Andrew Boulton is a senior lecturer on copywriting and creative advertising at the University of Lincoln. He’s also a copywriter with over a decade of scribbling experience at top creative agencies in the Midlands and once for a man who carved dolphins out of cheese.

He was nominated for the Professional Publishers Association Award for Business Media Columnist of the Year despite having little or no grasp of the semi colon. You can follow him on Twitter @Boultini.

Looking back at the archives of this column, you’d be forgiven for thinking I’d sooner be jimmying the barnacles off a narwhal’s anus than working as a copywriter.

The truth is that I adore my job, in the way dead-eyed men in wax jackets and sensible slacks adore their repulsive children.

But, when I am asked for advice on joining the industry, I cannot help but be realistic about its hazards – in the way that an airborne cow cannot help but be realistic about the impacts of a tornado.
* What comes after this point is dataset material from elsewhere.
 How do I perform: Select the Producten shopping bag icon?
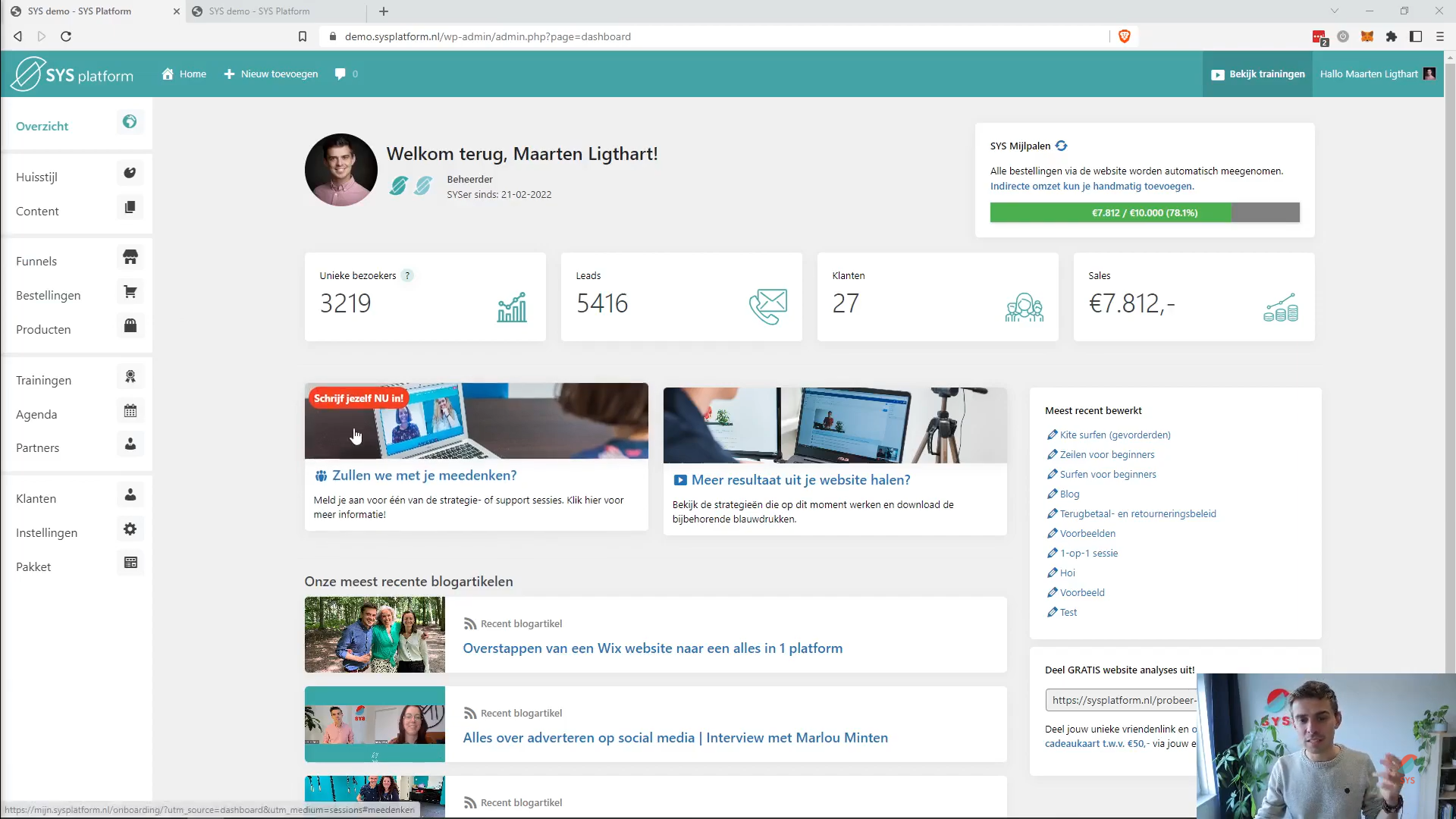pyautogui.click(x=130, y=325)
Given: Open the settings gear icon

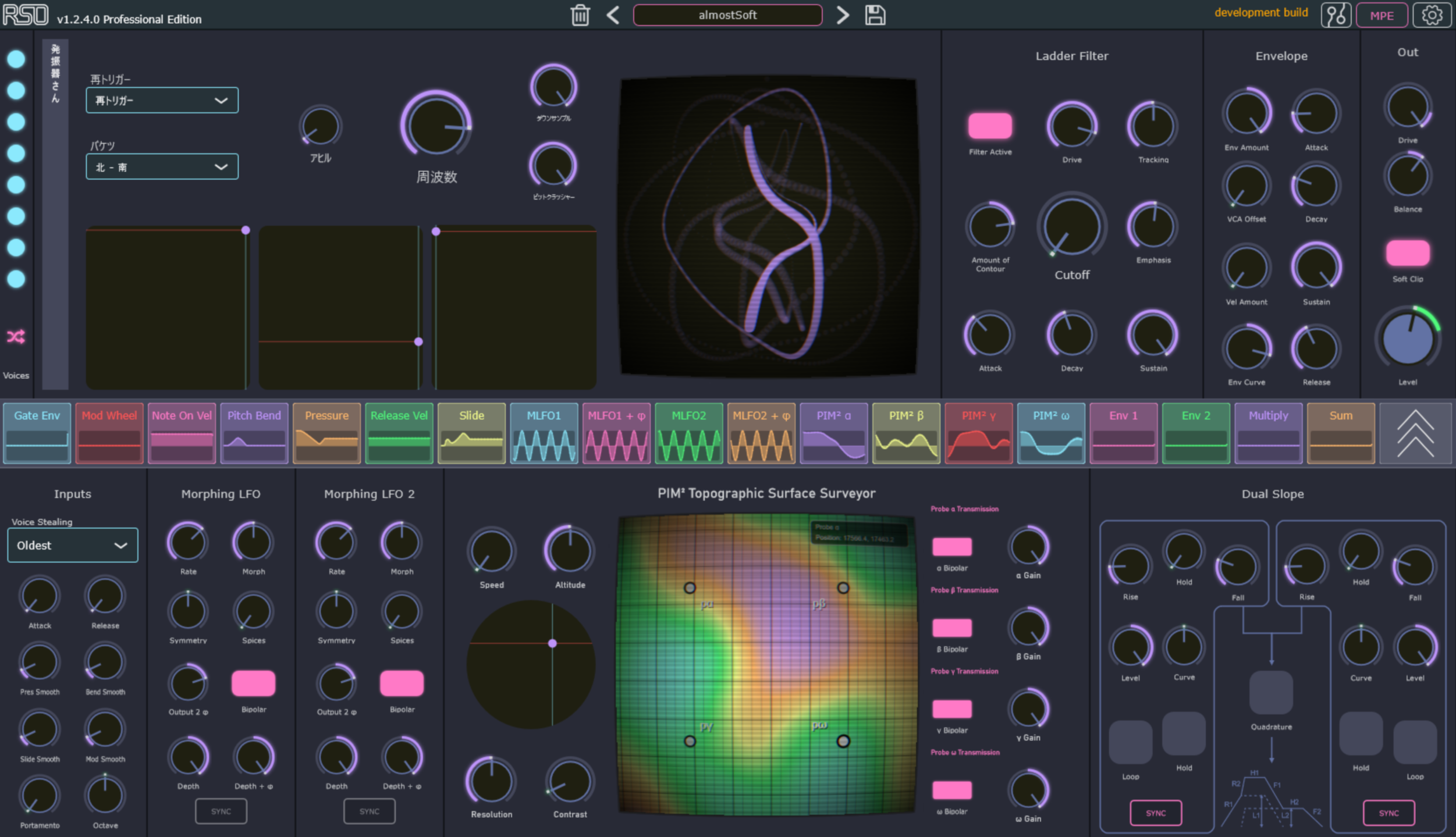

So, without wishing to further reinforce my standing as an inky misanthrope, here are what I believe to be the three very worst reasons to want to be a copywriter.

1. People say I’m really good at writing

There are, broadly, two life stages a copywriter goes through. The time when criticism gnaws out your delicate little heart like a malevolent crow, and the time when you just pretend that it doesn’t.

Arriving into the world of copywriting having experienced nothing but the unqualified praise and awe of your family, friends and teachers, is a little like turning up to the Olympics because your granddad lets you win at table tennis.

I am, of course, not saying that your talent for writing somehow precludes you from a life in copywriting. But, if you expect that copywriting will simply become an extension to your unbroken series of alphabetical triumphs, you might as well start practising how to cry very quietly in a busy office toilet.

2. I’ve got loads of creative ideas

Creative people should be copywriters. People with amazing imaginations and the ability to find unexpected ways to express familiar sentiments should absolutely be copywriters. People who would sooner lose a thumb than sacrifice an inch of their magnificent vision, should not be copywriters.

Copywriting is fundamentally an exercise in creative compromise – and finding ways to satisfy a brief, a client and a customer need leave little room for indulging your own private yearnings. Copywriting, you will discover, is unsympathetic to yearners.

By all means, you may scowl, and flounce and fully embrace the whole ‘ignored genius’ bit – in fact we rather insist you do. But if, with a deadline looming, you’re not prepared to scribble down the marketing director’s nephew’s shit suggestion for a headline, you won’t be terribly popular.

3. I want to tell people I’m a ‘writer’

As a terrible reason to get into copywriting, number three is peculiar, frequent and disgustingly easy to spot.

Understandably, given some of the giants who built not only the values but also the myths of copywriting, there is a certain glamour attached to what we do. Externally, at least.

But, weirdly, I see more young writers who treat copywriting as a surrogate for their loftier, more literary pretensions. Almost as if copywriting is a neat way to tell people you’re ‘a writer’, without the hardships and inconvenient squalor of actual bohemianism.

And actually, that’s entirely fine to allow people to assume your contribution to the written universe is something more poetic than an instruction manual for a hedge trimmer.

But, if copywriting is merely the outlet for the bad novel you’ll never write, as opposed to an extraordinary opportunity to discover how powerful and persuasive words can actually be, then I’m not sure how jolly it’s going to be for you.